The Centre for Sustainable Development (CENESTA) is a non-governmental, non-profit organization dedicated to promoting Sustainable community- and culture-based development. Its main area of work is Iran and South-West Asia, with programmes and projects in other parts of the world. CENESTA experts have also engaged in extensive activities in Africa, Latin America, Asia, and in the international area in general.

CENESTA is a member of IUCN– the International Union for Conservation of Nature and is a founding member of the ICCA Consortium—an international organization dedicated to conservation by indigenous peoples and traditional communities.

CENESTA works with a variety of partners, from local communities in Iran and other countries to local and national government agencies, universities, research organizations, as well as national and international NGOs. The UN bodies with which CENESTA and its experts have entertained collaboration include GEF/SGP, FAO, UNICEF, UNDP, IFAD, UNSO, and the UN Secretariat.
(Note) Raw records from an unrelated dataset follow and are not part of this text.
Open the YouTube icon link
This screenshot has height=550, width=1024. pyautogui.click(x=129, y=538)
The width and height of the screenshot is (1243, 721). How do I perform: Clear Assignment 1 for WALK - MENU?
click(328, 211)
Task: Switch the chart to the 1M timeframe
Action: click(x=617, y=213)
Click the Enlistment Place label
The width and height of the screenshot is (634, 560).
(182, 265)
In addition, CENESTA is accredited to the Convention on Biological Diversity (CBD), the UN Convention to Combat Desertification (UNCCD), and the UN Framework Convention on Climate Change (UNFCCC) and European Commission (EC).

CENESTA has a small core of staff and a large network of associates– ranging from indigenous peoples and community-based groups to women’s associations and technical experts who act on the basis of common concerns and specific capacities. CENESTA staff and associates work in the context of project contracts and/or on a voluntary basis, contributing time as well as financial and material resources for the goals of the organization.

Who we are

Cenesta has an alternative approach to development:

Sustainable, with the following dimensions:

  • Ecological and environmental
  • Economic and financial
  • Social and cultural
  • Institutional and policy

Endogenous, equitable and rights-based:

  • Gender
  • Sociocultural and community-based
  • Economic

For us, Conservation of Nature is inseparable from Sustainable Livelihoods;
Biological and Cultural Diversity go hand in hand.
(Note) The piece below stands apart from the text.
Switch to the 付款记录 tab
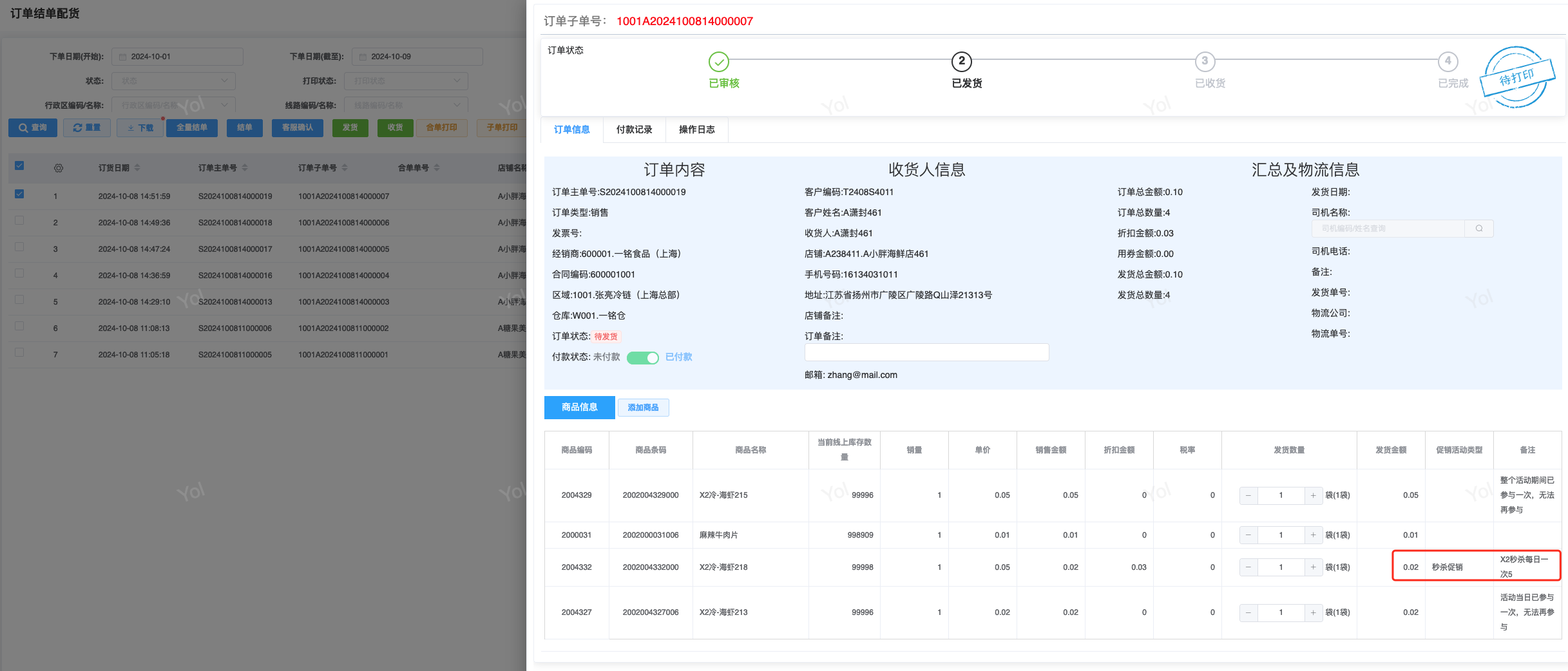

Our point of departure for Sustainable Natural Resource Management is customary institutions, world views and science and technology systems.

One of our major missions is re-empowering the indigenous and traditional local communities (IPs/LCs) to take their destiny into their own hands via a self-management and/or collaborative management approach.

What we do

  • Promote community management and co-management of natural resources (rangeland, forest, arid lands, wetland, wildlife, marine and coastal, water resources, etc.)
  • Understand and strengthen indigenous and traditional customary law & customary community institutions of IPs/LCs
  • Promote support to and appropriate local, national and international recognition of Indigenous & Community Conserved Territories & Areas (ICCAs)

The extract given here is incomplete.